Life can be beautiful and awe-inspiring. It can also be painful and treacherous. There is a saying: “You never have to apologize for how you choose to survive.” As a young mom parenting a child of trauma, this often involved retreating to the basement, blasting Alanis Morissette, and curling up in a ball to cry (as well as cracking open a beer at noon on occasion).
“This road ain’t easy. It does take a village. We need more real villages these days, not just the ones online. Trust me.”
Survival strategies for my son and many others like him often include coping mechanisms that can be harmful or destructive. It can be easier to isolate, bury feelings through substance use, zone out in front of the TV or social media, or even hurl violent comments or images at others than it can be to look deeply into the eyes and heart of another human being.
Retired teacher David Blair recently wrote an open letter in which he pleaded with students to put down their phones and make friends with kids who eat lunch alone. I agree, wholeheartedly! But we also really need to do a better job of supporting parents and caregivers of kids with special needs. Obviously, this road ain’t easy. It does take a village. We need more real villages these days, not just the ones online. Trust me.

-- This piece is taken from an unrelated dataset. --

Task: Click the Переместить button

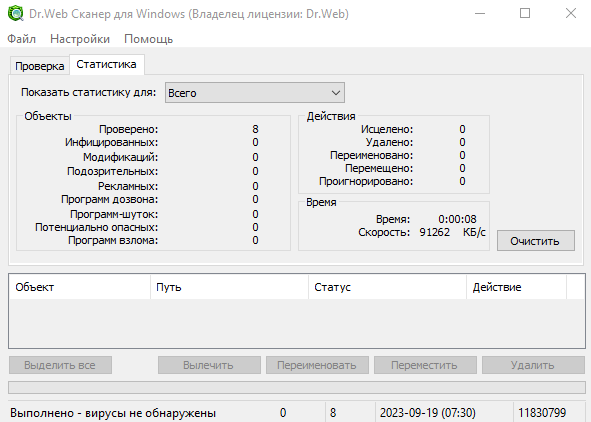Action: click(425, 365)
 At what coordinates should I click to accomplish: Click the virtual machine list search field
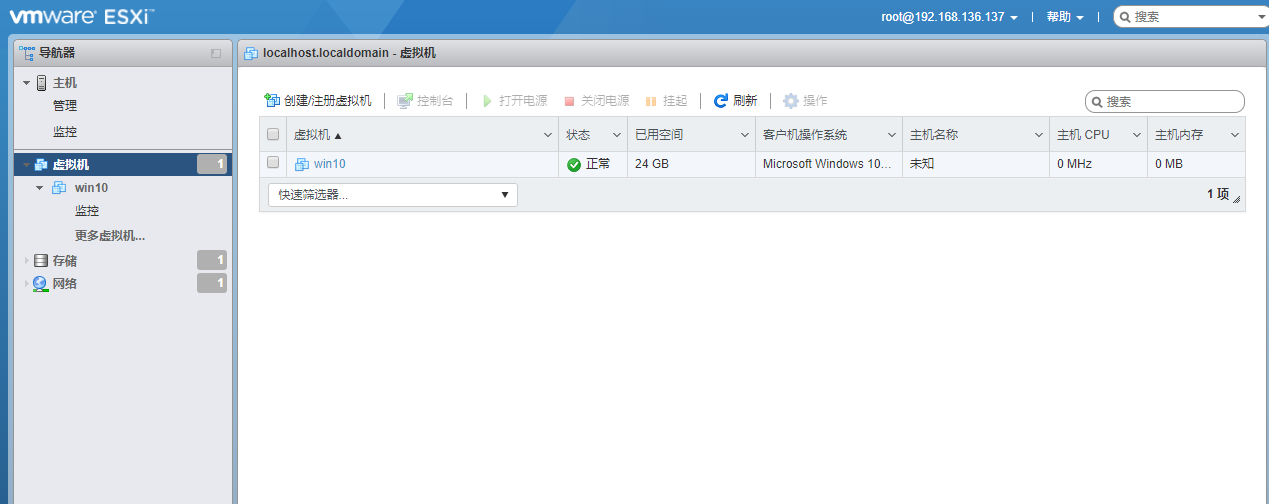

And to the “trauma mamas” and other parents out there feeling alone and isolated: Pay attention to the stirrings of your own heart and any difficulties you may be carrying. Own them and work through them. Reach out to others to share and ask for help. As hard as it may be, don’t let the super-parent persona take over, or the perfection façade of social media keep you from connecting with others. (I am a prime example of how trauma can happen when you don’t connect and ask for help.) Real, open human connection is what it is all about.
Six and a half years have passed since my accident, during which time we have been forced to slow down a bit. I haven’t been able to “do it all,” which, in retrospect, has been a blessing.
My husband has had to share some of the kid-appointment responsibilities because I have acquired some appointments of my own, and quality time spent with family and friends has become golden. It isn’t easy to accept help, much less ask for it ― but the value I have learned in having caring people step forward in my life has been priceless.
Slowing down has also taught me to listen with my ears, eyes and heart. When my son’s behaviors are out of control, I look into his eyes and see fear. Fear of not being good enough or not being in control. It is no coincidence when I notice these feelings come full circle to bite me in the ass. Touché, I think. Slow thyself down. Connect.
I often think about what would have happened if I had talked about my struggles prior to my accident, if I had paid attention to my own well-being. Trauma begets trauma, I have learned. The antidote? Mindful awareness and connection.
Our family has learned so much and grown in ways I would never have imagined. My once resistant kiddo does his homework right after school. He has a good friend and is learning to be a good friend. He even snuggles with our cat and feeds him every day. He is learning the value of connection. We have weathered the storm and continue forging on. There are always new things to learn.
“Compassion is the radicalism of our time,” the Dalai Lama once said. I believe this to be revolutionary and true. Trauma will continue to be a regular occurrence unless we make human connection intensely personal. We need to be present, and to learn from one another with all that we are.
We need to understand the generational trauma that some people continue to carry and help unpack it in ways that truly open our hearts and minds. If we do, I think the reward will be not only immediate, but it will affect generations for years to come.